When the top electrode is made of tiled rectangular or square pads, the charge is collected on the pad where the particle track crossed the detector. Pad dimensions between $100\,\rm\mu m$ and $10\,\rm mm$ have been realized. Small pads (typically below $1\,\rm mm$) are called pixels.

The spatial resolution improves with smaller pixels. A principal limitation to the pixel size is the readout electronics, since each pixel needs its own amplifier channel. The electrical connection between each sensor pixel and its associated readout channel is not as easily established as with regular strip detectors, where a bond wire is placed between each strip and the corresponding amplifier channel (see section [*], p. [*]). The pixel detector geometry is two-dimensional, but wire-bonding is restricted to one dimension.

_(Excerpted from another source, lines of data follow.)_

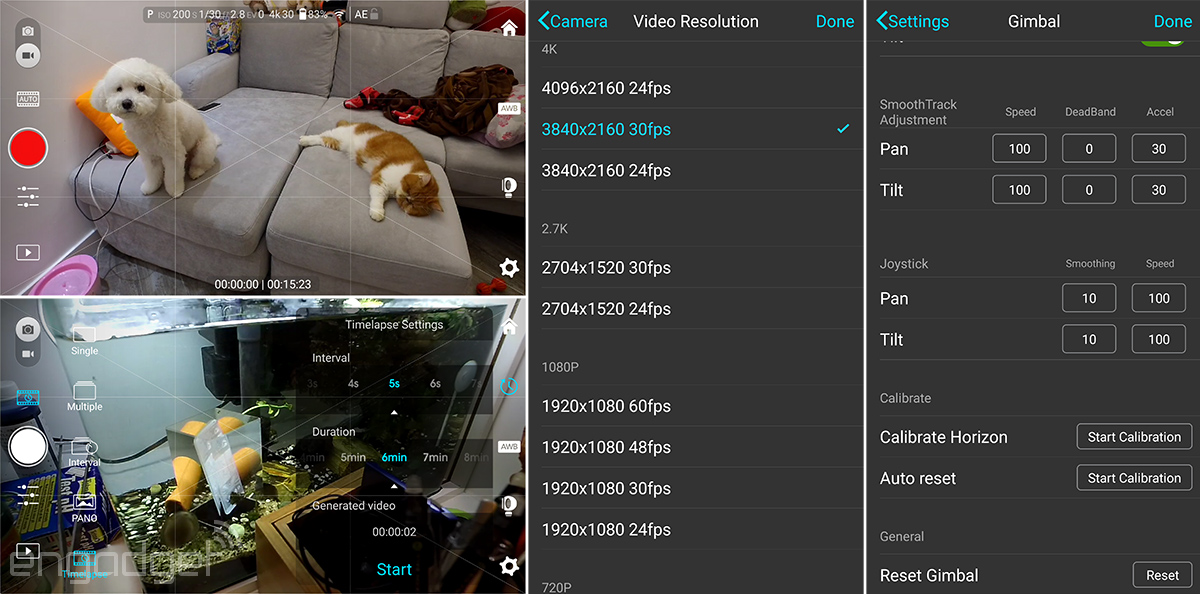Image resolution: width=1200 pixels, height=594 pixels.
Task: Tap the red record button
Action: click(x=27, y=148)
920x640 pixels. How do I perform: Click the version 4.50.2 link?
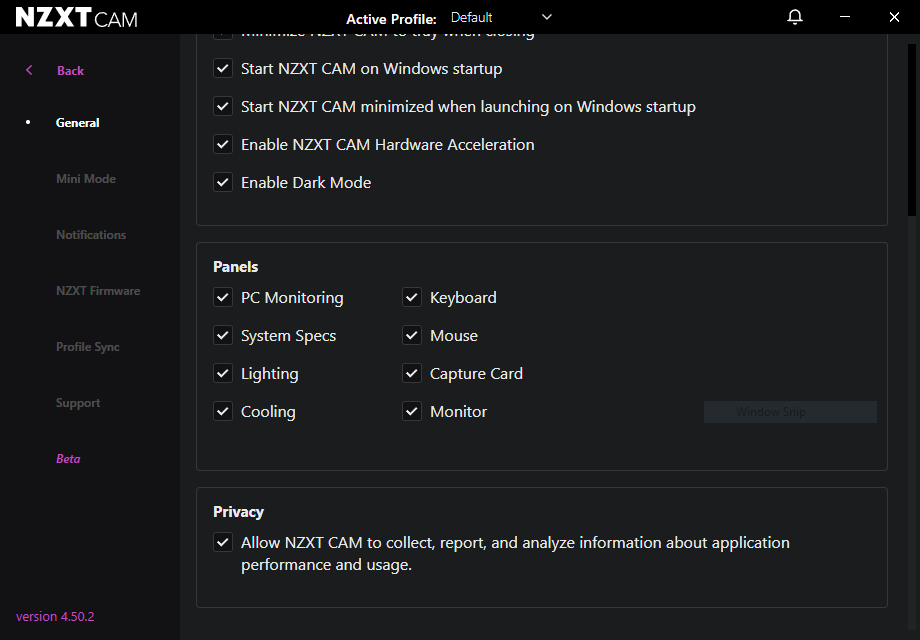pyautogui.click(x=54, y=616)
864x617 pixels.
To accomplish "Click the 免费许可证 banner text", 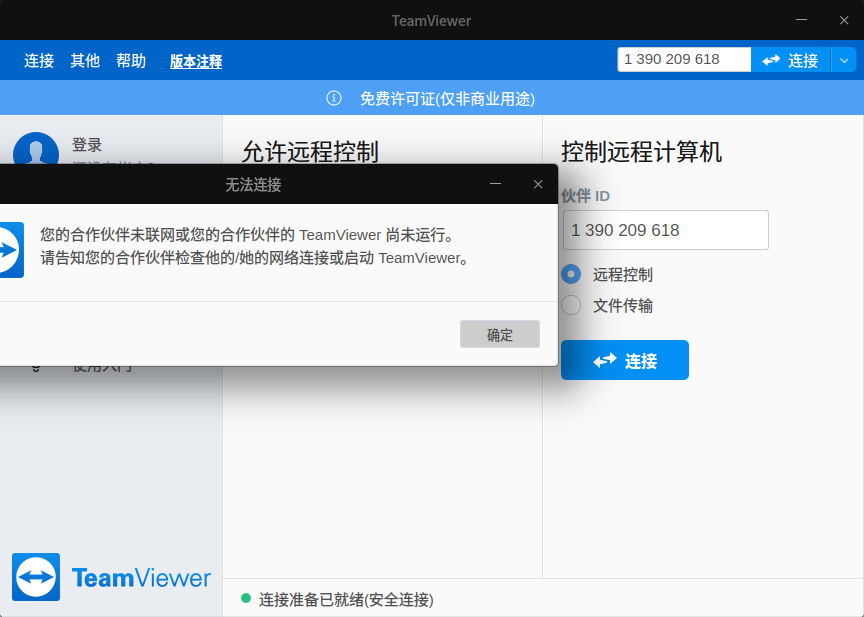I will (447, 99).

A possible solution for large pad detectors is to route all pads to a single row of bonding pads on one side of the sensor, as it has been done with the Silicon Detector of the PHOBOS Experiment at RHIC [26,27]. This method reduces the connection problem to the same procedure as with strip detectors, but it implies some disadvantages: First of all, the capacitive and resistive loads dramatically increase, leading to a higher noise figure, and crosstalk problems can arise. Moreover, the manufacturing of the sensor gets complicated and thus more expensive. Such a routing solution is feasible with a pad size in the millimeter range, but impossible for small pixels as designed for CMS.

Figure: A pixel detector, bump-bonded onto the readout chip.
\begin{figure}\centerline{\epsfig{file=pixelchip_sandwich.eps,height=7.5cm}} \protect \protect\end{figure}

The advanced solution is to connect each pixel cell directly to the corresponding readout channel in a sandwich-like compound as shown in fig. [*]. Each sensor pixel sits directly on top of the corresponding readout chip cell. Small solder bumps (e.g. made of Indium) are applied onto one or both sides and treated thermally before the connection is made. Naturally, this procedure is much more complicated than wire-bonding, and there is no possibility to inspect the bump bonds nor to repair broken connections.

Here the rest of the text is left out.